Abstract: Ab initio electronic structure theory has transformed gas-phase molecular sciences with its predictive abilities. To bring such predictive abilities to macroscopic systems and condensed matter, the theory must integrate quantum mechanics and statistical thermodynamics, so that thermodynamic functions such as free energy, internal energy, entropy, and chemical potentials are computed as functions of temperature in a systematically converging series of approximations.
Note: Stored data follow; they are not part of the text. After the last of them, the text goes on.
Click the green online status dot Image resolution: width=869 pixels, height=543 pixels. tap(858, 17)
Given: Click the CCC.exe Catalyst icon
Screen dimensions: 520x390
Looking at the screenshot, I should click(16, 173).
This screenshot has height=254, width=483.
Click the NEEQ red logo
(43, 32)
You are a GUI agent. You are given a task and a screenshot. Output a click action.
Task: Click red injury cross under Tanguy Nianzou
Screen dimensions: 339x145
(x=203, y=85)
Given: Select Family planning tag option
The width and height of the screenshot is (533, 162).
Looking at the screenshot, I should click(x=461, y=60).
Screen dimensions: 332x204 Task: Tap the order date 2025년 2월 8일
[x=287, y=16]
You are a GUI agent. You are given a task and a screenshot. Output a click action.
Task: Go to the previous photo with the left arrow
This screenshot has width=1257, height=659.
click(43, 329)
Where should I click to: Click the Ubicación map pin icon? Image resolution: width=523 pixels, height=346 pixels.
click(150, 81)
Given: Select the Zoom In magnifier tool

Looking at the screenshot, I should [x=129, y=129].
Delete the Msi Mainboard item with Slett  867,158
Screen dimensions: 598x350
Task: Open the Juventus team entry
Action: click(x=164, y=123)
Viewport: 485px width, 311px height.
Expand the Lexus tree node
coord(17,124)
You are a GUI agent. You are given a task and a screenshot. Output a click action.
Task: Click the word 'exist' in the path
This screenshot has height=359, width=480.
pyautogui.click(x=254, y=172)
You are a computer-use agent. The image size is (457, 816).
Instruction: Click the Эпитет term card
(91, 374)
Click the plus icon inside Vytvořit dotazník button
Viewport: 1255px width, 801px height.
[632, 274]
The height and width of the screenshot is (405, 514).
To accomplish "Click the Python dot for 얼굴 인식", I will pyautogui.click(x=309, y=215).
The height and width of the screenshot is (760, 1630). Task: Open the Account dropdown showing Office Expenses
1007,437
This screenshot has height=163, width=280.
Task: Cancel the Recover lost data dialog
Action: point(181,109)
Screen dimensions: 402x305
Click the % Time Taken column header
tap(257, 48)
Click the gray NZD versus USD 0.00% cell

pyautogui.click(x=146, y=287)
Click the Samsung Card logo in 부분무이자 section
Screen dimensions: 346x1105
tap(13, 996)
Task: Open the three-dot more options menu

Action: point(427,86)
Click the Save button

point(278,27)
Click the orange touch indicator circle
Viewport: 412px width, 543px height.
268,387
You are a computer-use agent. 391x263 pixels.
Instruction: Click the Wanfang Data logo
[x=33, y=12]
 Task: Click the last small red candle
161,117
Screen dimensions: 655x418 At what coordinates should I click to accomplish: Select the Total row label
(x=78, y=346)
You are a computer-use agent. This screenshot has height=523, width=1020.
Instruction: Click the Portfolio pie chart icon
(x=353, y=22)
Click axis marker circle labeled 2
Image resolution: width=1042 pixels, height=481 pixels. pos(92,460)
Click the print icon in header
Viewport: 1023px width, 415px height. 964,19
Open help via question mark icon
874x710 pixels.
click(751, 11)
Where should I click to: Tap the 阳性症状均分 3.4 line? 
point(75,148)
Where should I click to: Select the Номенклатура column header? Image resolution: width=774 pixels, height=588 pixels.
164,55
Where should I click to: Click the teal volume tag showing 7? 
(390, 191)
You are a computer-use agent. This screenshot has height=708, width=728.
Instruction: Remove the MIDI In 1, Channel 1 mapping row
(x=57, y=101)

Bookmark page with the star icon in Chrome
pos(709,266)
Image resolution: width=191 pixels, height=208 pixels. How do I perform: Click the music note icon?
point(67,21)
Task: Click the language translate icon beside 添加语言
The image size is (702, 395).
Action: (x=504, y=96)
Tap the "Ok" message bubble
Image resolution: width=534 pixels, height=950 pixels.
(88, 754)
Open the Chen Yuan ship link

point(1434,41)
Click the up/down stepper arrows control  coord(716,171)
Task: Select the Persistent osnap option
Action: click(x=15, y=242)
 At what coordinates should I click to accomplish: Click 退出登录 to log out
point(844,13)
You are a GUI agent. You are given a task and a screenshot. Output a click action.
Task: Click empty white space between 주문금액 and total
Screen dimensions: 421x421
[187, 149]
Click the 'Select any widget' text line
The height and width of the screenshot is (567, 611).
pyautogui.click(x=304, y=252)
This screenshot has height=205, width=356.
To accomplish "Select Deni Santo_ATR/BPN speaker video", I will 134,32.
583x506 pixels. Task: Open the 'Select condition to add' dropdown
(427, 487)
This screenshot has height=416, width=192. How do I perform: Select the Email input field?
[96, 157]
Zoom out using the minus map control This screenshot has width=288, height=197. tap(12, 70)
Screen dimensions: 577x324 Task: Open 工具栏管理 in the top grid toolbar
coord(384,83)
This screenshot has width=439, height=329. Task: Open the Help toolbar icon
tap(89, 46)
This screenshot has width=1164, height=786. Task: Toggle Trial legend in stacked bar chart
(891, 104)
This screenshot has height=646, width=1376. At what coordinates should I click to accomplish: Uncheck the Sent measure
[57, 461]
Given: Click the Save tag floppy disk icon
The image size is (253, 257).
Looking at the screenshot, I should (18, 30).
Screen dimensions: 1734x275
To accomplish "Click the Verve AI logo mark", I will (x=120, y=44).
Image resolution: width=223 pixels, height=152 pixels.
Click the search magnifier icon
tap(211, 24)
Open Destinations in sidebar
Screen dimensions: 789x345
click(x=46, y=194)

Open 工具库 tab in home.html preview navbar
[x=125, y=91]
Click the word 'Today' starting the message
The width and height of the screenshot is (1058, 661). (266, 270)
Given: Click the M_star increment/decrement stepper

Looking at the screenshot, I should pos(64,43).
I will present a plain and reliable (if tedious) algebraic method of derivation of finite-temperature many-body perturbation theory for electrons, deriving its grand potential, chemical potential, and internal energy formulas at any arbitrary perturbation orders, and then stipulate its diagrammatic rules and prove a linked-diagram theorem. I will also analyze the root cause of the 60-plus-year-old controversy or confusion known as the Kohn–Luttinger nonconvergence problem and offer a simple, practical solution.

Bio: So Hirata is the Marvin T. Schmidt Professor of Chemistry at University of Illinois at Urbana−Champaign. Previously, he was Assistant Professor, then Associate Professor of Chemistry and Physics at the Quantum Theory Project, University of Florida, following his appointment as Senior Research Scientist at Pacific Northwest National Laboratory. He earned his B.S. and M.S. from The University of Tokyo and Ph.D. from The Graduate University for Advanced Studies (Institute for Molecular Science) all in chemistry. He is an elected member of the International Academy of Quantum Molecular Science. He specializes in quantum many-body theory for chemistry.